In this revised and expanded edition, Schumacher brings the Las Vegas story up to date, charting its course from nation’s fastest-growing metropolis to one of the Great Recession’s most battered victims. From the rocky rise of CityCenter to the mayoral reign of Oscar Goodman, the history of Las Vegas is a tale of big risks, big rewards, and colossal collapses.

Drawing on twenty-three years as a journalist in Las Vegas, Schumacher tells the city’s story with the accuracy and perspective that only someone who lived through it could do.
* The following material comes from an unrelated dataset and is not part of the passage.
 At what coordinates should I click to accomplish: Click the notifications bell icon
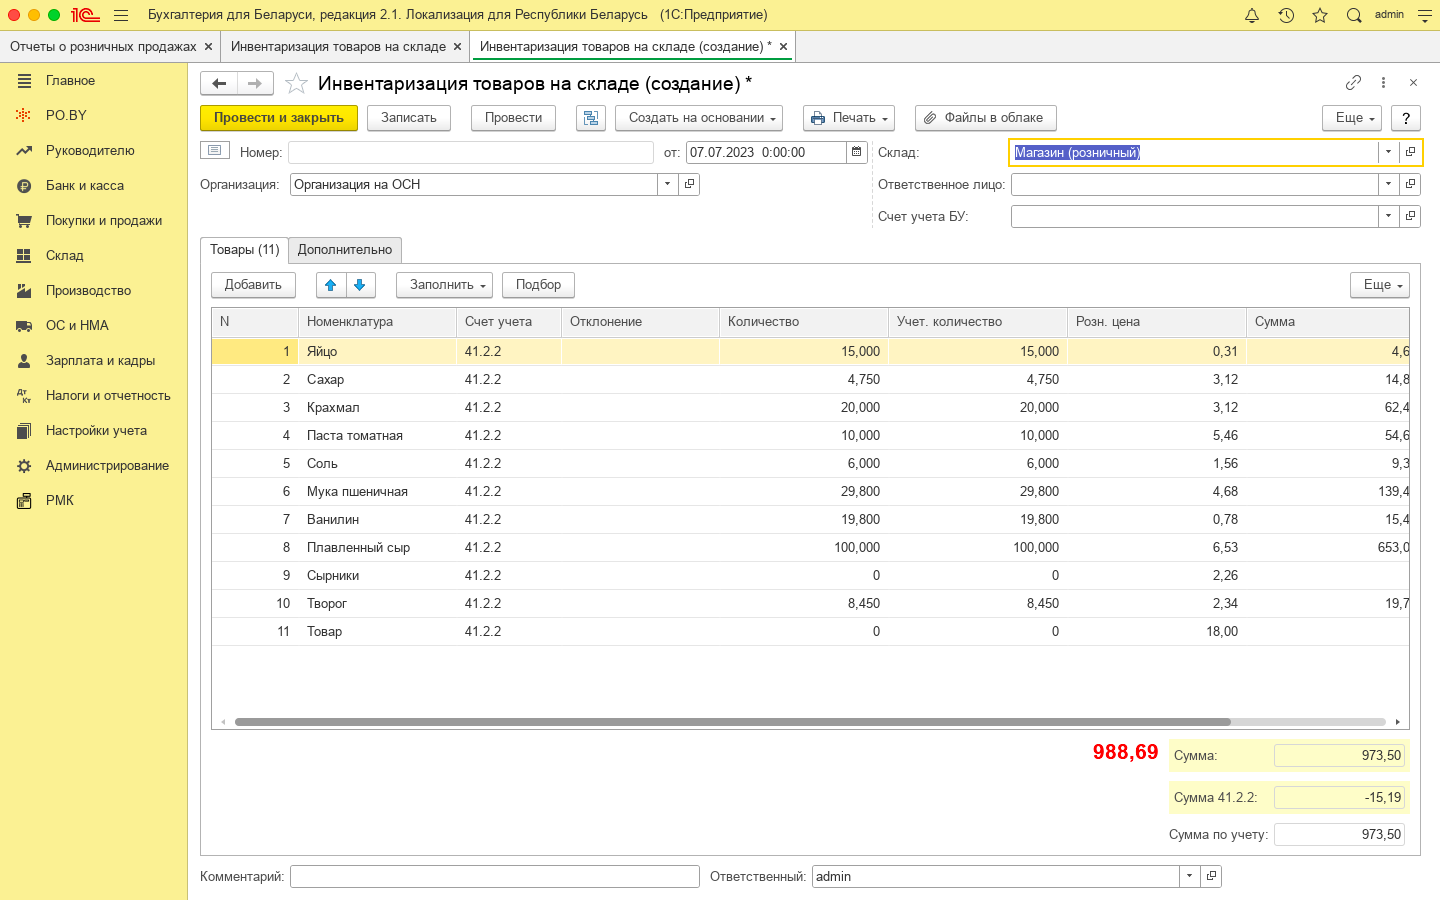(1251, 15)
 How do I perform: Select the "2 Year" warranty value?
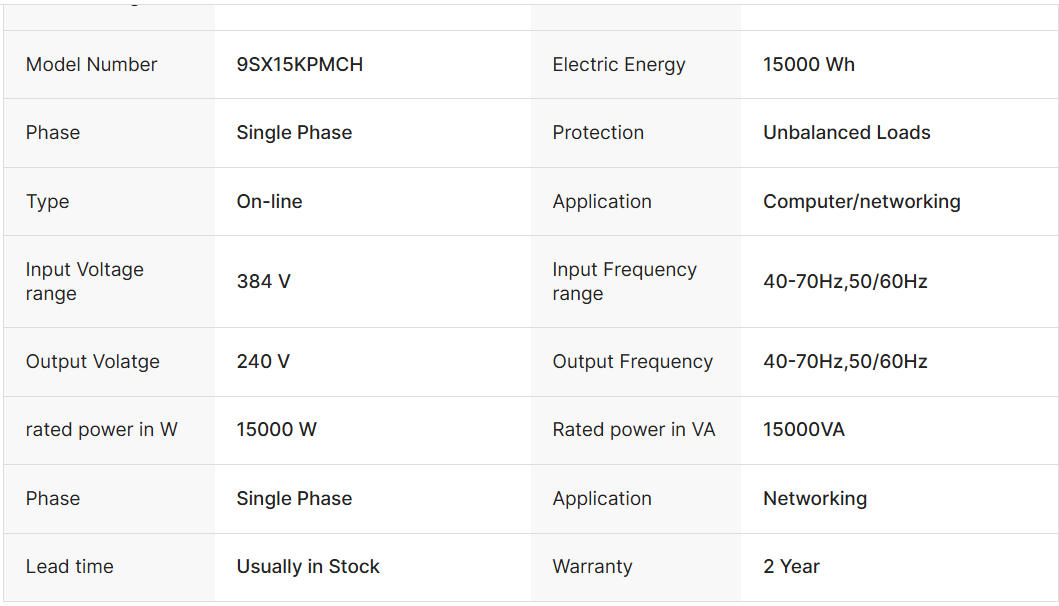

Sun, Sin & Suburbia is required reading for newcomers who want to learn about their new hometown, and an essential addition to any longtime resident’s library of local lore.


A study of Las Vegas would not be complete without including the Las Vegas years of Howard Hughes, one of the most famous and enigmatic Americans of the twentieth century. Howard Hughes packed theaters with his blockbuster films, thrilled the world with his aviation exploits, was linked with almost every major film beauty of the 1930s and ’40s, and transformed his father’s small fortune into a vast business empire, becoming one of the world’s first billionaires.

But for all his celebrated achievements, Hughes’ later years in Las Vegas – when drug addiction, bizarre behavior, and a casino buying spree dominated his days – continue to fascinate the public.  In Howard Hughes: Power, Politics & Palace Intrigue, Schumacher paints an engrossing portrait of a man whose impact on the city is still being felt today.